(Collected data)

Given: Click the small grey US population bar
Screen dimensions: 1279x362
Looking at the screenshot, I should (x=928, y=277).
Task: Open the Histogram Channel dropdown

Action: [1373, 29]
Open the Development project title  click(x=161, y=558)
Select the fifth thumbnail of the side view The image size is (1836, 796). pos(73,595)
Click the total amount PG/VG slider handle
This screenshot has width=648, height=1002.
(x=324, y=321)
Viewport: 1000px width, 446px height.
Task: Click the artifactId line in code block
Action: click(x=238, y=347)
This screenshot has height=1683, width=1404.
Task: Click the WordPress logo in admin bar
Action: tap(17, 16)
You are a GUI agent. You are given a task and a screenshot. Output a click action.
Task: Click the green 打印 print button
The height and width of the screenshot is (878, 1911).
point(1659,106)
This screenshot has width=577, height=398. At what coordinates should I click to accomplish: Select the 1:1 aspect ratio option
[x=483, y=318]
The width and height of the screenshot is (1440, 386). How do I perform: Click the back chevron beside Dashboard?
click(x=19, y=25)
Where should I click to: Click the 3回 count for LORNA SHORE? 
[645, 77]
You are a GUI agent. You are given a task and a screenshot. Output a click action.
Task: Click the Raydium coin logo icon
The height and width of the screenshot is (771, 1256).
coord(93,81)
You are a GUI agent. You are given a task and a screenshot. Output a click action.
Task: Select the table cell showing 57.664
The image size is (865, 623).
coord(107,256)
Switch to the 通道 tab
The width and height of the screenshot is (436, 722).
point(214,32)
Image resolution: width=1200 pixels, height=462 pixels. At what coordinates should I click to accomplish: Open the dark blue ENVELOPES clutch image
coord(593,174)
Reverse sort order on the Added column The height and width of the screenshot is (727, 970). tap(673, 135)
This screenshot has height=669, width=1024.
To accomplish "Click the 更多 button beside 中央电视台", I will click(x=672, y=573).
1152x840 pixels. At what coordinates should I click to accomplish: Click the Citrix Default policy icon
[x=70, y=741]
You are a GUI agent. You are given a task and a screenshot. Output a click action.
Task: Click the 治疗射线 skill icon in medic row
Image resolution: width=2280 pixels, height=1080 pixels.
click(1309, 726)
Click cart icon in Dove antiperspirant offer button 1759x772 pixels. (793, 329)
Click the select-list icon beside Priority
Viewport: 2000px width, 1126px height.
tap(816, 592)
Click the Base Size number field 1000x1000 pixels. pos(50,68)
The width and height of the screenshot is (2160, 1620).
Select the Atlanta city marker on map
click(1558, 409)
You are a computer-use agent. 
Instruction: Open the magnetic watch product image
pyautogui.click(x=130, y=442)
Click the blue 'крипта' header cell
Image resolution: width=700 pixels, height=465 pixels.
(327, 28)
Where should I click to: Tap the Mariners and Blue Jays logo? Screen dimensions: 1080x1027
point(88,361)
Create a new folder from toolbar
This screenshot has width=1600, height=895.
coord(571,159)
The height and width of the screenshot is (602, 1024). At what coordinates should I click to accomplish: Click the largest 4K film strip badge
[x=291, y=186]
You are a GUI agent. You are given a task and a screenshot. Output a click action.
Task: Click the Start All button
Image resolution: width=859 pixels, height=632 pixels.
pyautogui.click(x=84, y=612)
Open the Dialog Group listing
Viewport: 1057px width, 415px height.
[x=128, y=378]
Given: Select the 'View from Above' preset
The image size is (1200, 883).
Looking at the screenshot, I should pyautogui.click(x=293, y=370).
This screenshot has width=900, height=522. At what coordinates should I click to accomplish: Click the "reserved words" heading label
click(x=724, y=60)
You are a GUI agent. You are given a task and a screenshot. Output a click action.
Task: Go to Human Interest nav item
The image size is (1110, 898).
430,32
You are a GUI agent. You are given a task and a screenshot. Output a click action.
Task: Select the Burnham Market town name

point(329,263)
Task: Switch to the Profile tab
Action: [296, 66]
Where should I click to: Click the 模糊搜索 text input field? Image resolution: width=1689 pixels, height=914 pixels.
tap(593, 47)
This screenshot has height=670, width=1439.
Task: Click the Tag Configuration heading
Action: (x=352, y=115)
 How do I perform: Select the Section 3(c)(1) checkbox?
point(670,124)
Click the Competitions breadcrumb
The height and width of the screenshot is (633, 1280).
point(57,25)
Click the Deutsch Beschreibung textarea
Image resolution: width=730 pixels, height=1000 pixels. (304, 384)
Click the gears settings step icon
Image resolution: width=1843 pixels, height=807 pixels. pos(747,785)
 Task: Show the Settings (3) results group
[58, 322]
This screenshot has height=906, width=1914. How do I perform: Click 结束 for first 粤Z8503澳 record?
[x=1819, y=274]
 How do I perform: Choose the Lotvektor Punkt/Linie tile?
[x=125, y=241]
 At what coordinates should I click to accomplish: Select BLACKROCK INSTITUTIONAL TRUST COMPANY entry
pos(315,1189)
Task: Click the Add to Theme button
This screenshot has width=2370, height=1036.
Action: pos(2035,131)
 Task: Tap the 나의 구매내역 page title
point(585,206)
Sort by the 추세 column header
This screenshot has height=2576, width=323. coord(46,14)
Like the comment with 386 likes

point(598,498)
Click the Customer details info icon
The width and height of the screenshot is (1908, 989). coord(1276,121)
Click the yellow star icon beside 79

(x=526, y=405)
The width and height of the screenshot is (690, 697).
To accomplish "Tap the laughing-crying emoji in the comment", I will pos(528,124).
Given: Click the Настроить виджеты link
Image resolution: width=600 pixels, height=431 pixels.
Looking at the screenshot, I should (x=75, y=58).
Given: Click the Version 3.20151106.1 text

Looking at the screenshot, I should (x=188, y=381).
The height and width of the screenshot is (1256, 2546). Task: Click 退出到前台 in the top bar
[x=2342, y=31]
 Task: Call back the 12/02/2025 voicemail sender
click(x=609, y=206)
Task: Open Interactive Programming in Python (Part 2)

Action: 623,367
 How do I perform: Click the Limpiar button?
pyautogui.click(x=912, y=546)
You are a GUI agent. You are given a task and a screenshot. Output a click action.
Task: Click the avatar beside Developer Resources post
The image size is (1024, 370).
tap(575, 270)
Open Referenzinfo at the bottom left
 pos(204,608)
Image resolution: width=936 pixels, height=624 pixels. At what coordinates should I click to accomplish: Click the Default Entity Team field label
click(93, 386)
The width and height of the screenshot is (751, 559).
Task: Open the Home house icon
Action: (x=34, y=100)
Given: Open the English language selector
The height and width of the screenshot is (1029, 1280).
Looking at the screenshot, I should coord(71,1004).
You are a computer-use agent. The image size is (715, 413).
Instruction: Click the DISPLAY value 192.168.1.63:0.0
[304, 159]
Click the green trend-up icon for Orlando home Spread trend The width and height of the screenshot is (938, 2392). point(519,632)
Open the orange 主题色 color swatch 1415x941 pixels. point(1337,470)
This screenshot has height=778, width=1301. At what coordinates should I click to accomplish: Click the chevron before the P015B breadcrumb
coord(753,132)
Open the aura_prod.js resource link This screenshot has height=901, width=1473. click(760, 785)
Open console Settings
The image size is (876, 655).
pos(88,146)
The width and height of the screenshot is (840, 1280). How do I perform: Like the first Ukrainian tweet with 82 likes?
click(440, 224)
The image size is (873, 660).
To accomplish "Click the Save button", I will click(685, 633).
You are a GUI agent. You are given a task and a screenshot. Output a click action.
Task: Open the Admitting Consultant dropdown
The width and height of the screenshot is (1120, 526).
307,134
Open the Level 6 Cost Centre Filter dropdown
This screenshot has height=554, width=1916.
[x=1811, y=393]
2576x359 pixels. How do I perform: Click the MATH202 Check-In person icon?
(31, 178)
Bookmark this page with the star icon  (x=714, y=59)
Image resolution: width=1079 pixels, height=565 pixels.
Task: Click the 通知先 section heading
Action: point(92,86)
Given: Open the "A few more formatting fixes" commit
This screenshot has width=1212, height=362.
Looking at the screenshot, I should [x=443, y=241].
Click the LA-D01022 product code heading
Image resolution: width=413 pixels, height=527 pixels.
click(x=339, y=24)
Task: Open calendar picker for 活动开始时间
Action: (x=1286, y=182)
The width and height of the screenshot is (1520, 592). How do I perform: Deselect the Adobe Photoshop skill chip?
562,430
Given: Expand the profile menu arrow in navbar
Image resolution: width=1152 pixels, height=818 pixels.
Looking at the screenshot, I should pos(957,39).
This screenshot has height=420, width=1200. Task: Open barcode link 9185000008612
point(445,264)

*About this task*. In the records above, retype exactly the lines from the one with "This screenshot has height=420, width=1200." through the last one.

*Result of the task*.
This screenshot has height=420, width=1200. Task: Open barcode link 9185000008612
point(445,264)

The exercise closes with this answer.